Anger drives all of his actions for a time, when it is all so fresh and new. Biting arguments with Peacock and Drow witnesses (and others besides) during the Parliamentary inquest. His general conduct is tinged with bitterness. And of course, especially, the trip he makes to Nainimdul to inform their kin of Vian's demise, to memorialise him there, to make sure they don't just know, they understand it, and they own it.


Bargaining
He visits temples. Corellon and Bahamut. Corellon, to beseech Vianibrar's rest and comfort, his return if only their deeds were good enough. They drove the Drow back under, fought valiantly for good causes, and their lives, his and Vianibrar's, were ever focused on beauty and perfection, and if all of this isn't enough for Corellon to see fit that Vian might return to life, what more can he do, what greater deeds would be enough?

Bahamut's temple visits are different. The first, of course, is to ensure that the Claws' effects are brought home – if he does not escort these things himself, he certainly follows up in the days that come to pass. The subsequent visits are of quiet contemplation. He'd met the old man before and, as he reasons with himself, Bosabrieln has proven to be a formidable force in the world, one worthy of a visit. Should they ever meet again, he'd only want to drink and talk.

When he is a god, he promises himself, he'll find a way.


Depression and Isolation
As with his anger, there's not a lot of his outward face that belies his internal journey in this regard. He eats less, sleeps less. His is not a restless insomnia, wracked with thoughts of what could have been, what might have been done differently. Instead Bosabrieln begins to fill his nights with reading and learning, with music, acquainting his fingers, hands, and arms with Vian's harp, learning her weight, her sound, her idiosyncrasies. Sometimes he walks. If they're in a city, he cloaks himself to remain unknown and unbothered. If they're out in the world and he's not on watch, he'll beg his watchful companion's pardon, and set off in any direction. If they insist in sleeping in the Mansion he still slips out, returning by the morning.
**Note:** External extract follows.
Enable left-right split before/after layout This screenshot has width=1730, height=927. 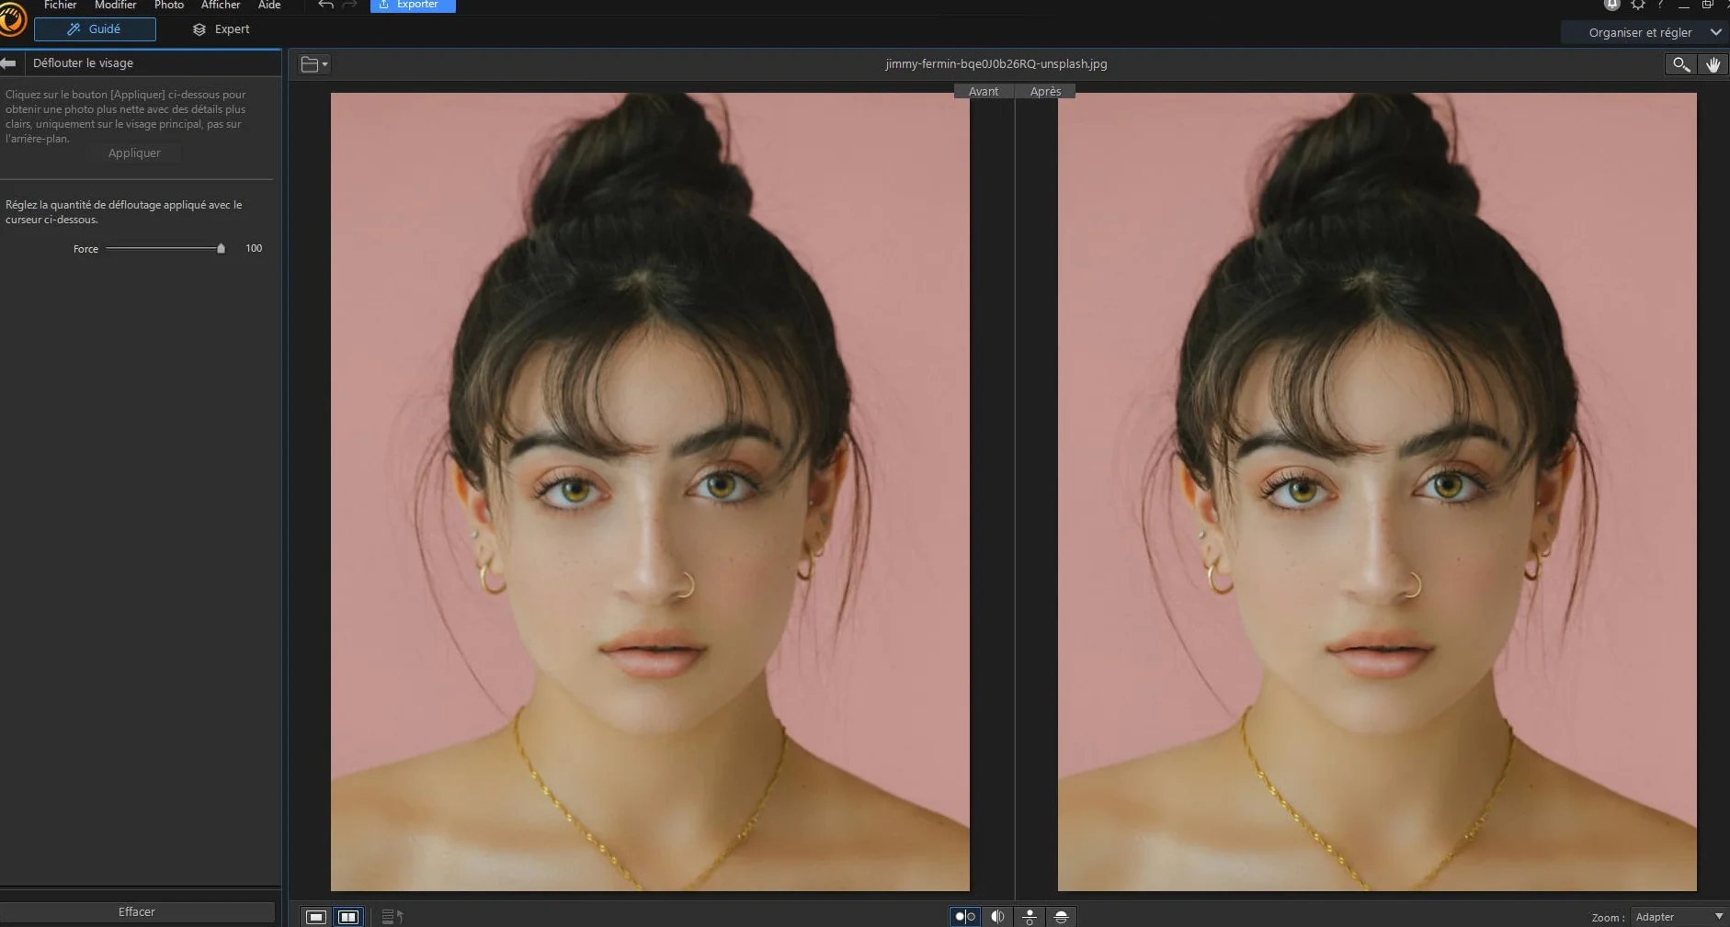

He seeks out Valna, portaling to Argent if need be. They speak of gods, of life, of death, of responsibility. Sometimes they lie together companionably, quietly, hands intertwined. Looking up at the stars, just different enough this far North. He calms his mind, if only briefly, combing her hair, braiding it, pinning it. Things he'd do for her back when their lives were so much simpler. Of course, he never gives voice to any of this.

Acceptance
He never accepts it, not truly. He acknowledges it, of course, recognises the reality of Vianibrar's passing. But acceptance, in this, is not in his vocabulary.

There are firsts, and each one hits like a dragon's tail to the chest. The first time he thinks to contact Vian for advice. The first time he starts a Sending. The first time he finds himself reflexively smiling at a memory. The first time he thinks of Vian and it doesn't ache. The first time he dreams of Vianibrar, at first so like their Dream couplings, when they were both fully aware and present, but eventually deteriorating into incoherent nonsense in the way that only real dreams do. From that he awakes, still aroused, confused, and devastated, knowing that things between them will never be the same again, for there is no “between them”, there is only Bosabrieln.